Selected extract:
** BEGIN **

We avoid tasks that are too hard. When we avoid them (consciously or unconsciously) the things we do instead are called “avoidance behaviors.” Adults and teachers alike demonstrate avoidance behavior when it comes to digital print.
One of the main ways that parents can ensure their children learn to read is to demonstrate an interest in reading. This is done by reading around them. You can read anything, it doesn’t matter. Children imitate activities we enjoy and show them we enjoy. If we model avoidance behaviors when it comes to reading electronic texts, the children in our lives will be, in my opinion, less likely to be able to read things like websites, articles, and online dictionaries. In a world where digital print is not just an option, but in many cases the standard, avoidance behavior when it comes to digital print cannot be tolerated.
If you are worried about the children in your life not having the life skills necessary to navigate to safe, quality websites, you are correct. If you fear that children don’t really understand what they are reading on the screen, your fears are validated. But there are resources to help children of all ages to navigate safely and understand what they read. Common Sense Media is a great resource. But in this blog post, I will specifically address how our negative attitude towards digital print transfers to our children and explain why we should not avoid reading and teaching children to read digital print.
Digital print is all around us. We read Twitter for professional development, Reddit for entertainment, use Flipboard and news websites (CNN, FOX news, Washington Post) to educate ourselves as a member of our wider community. It’s not just news sites that we don’t understand. The other day my husband misunderstood a text because he was using skills that he learned from reading printed text in order to understand what our friend was trying to tell us about a birthday brunch. Here is a short story about this misunderstanding.
A Personal Story about Digital Misunderstanding
On December 9th, my husband and I got a text from our friend, Jamie. It read something like this:
Tony’s birthday is on Sunday. We will all be working on Sunday, so we thought we’d do lunch on Saturday at 11:15. Will you be joining us? I need to make a reservation.
Friday night as I was going to bed, I assumed that my husband set the alarm for us to get to brunch on time because he responded to the group text that we would like them to add us to the reservation. I woke up at 11:30. I looked at my husband and said, “What day was that brunch?”
“Sunday,” he said.
I smiled to myself, realizing that electronic text includes not only pdf’s or ebooks, it also includes texts you send on your phone. I said to my husband, realizing that a whirlwind of showers and panic-getting ready was in store for us. “I think you should check again.”

** END **

Written instruction 1: According to the post about reading digital print, what is one great resource for helping children navigate safely and understand what they read?
Written instruction 2: Carry on the post about reading digital print, picking up right after its last sentence.
You won't need the records that come next for anything here.

Provided material:
** BEGIN **

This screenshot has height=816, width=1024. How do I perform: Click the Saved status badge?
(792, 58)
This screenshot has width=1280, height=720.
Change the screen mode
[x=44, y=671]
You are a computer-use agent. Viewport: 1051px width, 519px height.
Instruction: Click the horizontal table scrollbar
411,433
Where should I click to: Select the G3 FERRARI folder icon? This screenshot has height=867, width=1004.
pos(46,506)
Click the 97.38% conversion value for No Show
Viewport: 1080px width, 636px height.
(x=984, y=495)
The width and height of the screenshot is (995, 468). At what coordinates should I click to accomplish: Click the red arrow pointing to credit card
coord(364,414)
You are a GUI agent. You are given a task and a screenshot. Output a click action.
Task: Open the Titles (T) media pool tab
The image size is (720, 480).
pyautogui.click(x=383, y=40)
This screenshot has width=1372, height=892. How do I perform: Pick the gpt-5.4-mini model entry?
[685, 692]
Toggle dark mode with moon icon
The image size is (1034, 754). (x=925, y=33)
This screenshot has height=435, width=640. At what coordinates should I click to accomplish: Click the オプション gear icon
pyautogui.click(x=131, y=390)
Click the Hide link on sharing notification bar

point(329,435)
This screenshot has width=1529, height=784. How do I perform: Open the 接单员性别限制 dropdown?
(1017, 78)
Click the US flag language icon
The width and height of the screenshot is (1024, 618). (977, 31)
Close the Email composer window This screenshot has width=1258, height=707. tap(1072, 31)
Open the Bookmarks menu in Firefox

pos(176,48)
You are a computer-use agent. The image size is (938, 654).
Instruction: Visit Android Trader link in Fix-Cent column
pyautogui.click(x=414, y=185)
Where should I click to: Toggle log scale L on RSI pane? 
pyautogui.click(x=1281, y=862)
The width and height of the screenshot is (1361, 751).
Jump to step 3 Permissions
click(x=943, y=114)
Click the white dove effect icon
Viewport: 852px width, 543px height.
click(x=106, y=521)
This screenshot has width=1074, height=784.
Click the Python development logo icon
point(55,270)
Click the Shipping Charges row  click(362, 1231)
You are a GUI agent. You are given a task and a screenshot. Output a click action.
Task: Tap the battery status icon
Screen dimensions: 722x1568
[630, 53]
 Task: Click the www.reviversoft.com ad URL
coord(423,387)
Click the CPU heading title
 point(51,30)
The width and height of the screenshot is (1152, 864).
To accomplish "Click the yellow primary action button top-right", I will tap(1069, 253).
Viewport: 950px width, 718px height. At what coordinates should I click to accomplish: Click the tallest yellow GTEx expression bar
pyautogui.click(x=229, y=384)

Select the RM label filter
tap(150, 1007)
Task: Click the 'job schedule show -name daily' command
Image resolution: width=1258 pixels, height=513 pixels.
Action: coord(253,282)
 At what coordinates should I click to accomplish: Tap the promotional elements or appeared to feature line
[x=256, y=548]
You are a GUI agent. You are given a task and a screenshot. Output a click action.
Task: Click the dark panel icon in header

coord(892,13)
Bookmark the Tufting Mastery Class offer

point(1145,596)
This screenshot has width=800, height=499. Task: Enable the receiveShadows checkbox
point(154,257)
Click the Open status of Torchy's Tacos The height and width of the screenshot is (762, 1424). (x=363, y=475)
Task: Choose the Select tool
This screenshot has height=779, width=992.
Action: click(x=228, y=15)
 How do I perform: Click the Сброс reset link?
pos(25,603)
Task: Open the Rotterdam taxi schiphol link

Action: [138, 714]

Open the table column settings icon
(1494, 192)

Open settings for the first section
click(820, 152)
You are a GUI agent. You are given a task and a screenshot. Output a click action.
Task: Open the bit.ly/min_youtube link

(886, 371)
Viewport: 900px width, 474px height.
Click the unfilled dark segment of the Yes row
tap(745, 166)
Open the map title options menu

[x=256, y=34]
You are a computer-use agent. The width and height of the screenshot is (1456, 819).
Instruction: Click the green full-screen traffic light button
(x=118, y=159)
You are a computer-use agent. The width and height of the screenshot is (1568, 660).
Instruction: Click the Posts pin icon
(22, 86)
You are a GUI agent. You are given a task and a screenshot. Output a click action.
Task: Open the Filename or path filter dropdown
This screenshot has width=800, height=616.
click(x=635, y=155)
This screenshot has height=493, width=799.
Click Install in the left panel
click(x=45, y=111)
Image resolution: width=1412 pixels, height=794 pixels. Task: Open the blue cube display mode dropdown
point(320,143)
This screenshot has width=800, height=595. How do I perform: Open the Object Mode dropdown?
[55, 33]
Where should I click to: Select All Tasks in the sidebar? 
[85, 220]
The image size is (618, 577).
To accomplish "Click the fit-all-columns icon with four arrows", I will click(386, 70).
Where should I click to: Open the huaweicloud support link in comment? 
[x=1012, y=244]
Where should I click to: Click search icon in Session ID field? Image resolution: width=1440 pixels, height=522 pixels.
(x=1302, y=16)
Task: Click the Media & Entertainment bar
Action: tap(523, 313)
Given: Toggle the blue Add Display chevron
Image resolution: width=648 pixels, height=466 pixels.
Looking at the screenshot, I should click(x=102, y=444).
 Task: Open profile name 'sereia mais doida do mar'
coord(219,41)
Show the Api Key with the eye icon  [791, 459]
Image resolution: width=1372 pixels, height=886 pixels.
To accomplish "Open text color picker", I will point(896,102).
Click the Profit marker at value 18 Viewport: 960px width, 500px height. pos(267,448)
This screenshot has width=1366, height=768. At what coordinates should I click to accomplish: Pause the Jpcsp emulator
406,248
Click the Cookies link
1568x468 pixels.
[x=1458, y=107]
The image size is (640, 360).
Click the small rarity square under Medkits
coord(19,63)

** END **

Answer 1: Common Sense Media.

Answer 2:
“Most of us simply don’t have the comprehension skills necessary to accumulate evidence, synthesize our experiences, and propose a position supported by text we find online. “
Millennials Are not Immune to Misunderstanding Digital Print
Generation X, Baby Boomers, all of us “older folk” are all at a disadvantage for reading electronic text. Most of us simply don’t have the comprehension skills necessary to accumulate evidence, synthesize our experiences, and propose a position supported by text we find online. In school we were taught to read books and articles printed on a page. We were not taught to read online.
This lack of exposure to electronic texts can be seen even in my world as a project manager for BHIS. I have seen information security professionals accidentally click on an advertisement. I have also seen them only answer one of three questions proposed on an email. It’s not a criticism, it’s just that we haven’t been equipped with the strategies and skills necessary to be effective and safe online. This lack of skill does not just pertain to Generation X and older. Millennials also have difficulty with electronic text.
Studying for my undergraduate degree also showed me evidence that Millennials didn’t know how to process electronic texts. The printer at my college was consistently hot, printing article after article which students needed in order to write their papers. It would cost them 5 cents a page, and some of these poor students were printing out articles that were a hundred pages of text or more.
“Why would frugal college students be printing out articles? It’s because they understand an article better if it’s printed.”
As an elementary literacy teacher and coach in the Rapid City Area School District, I noticed that teachers were also hesitant to give students electronic text. The majority of their reading is done either on paper or in books held in their hands, turning the pages one by one. The argument that I heard over and over again is that students just don’t understand what they’re reading if it’s on a screen.
Playing with Books is Learning Concepts of Print
Have you ever seen a toddler with a board book? Toddlers don’t read the pages, they flip through them, bite one them, they explore the format of the text, the “concepts of print,” before they’re ever ready to read. I argue that electronic texts have a format as well, many formats in fact.
If we never give children electronic texts, the same is true, they’ll flip through the pages, glance at pictures, much like a toddler does with a board book.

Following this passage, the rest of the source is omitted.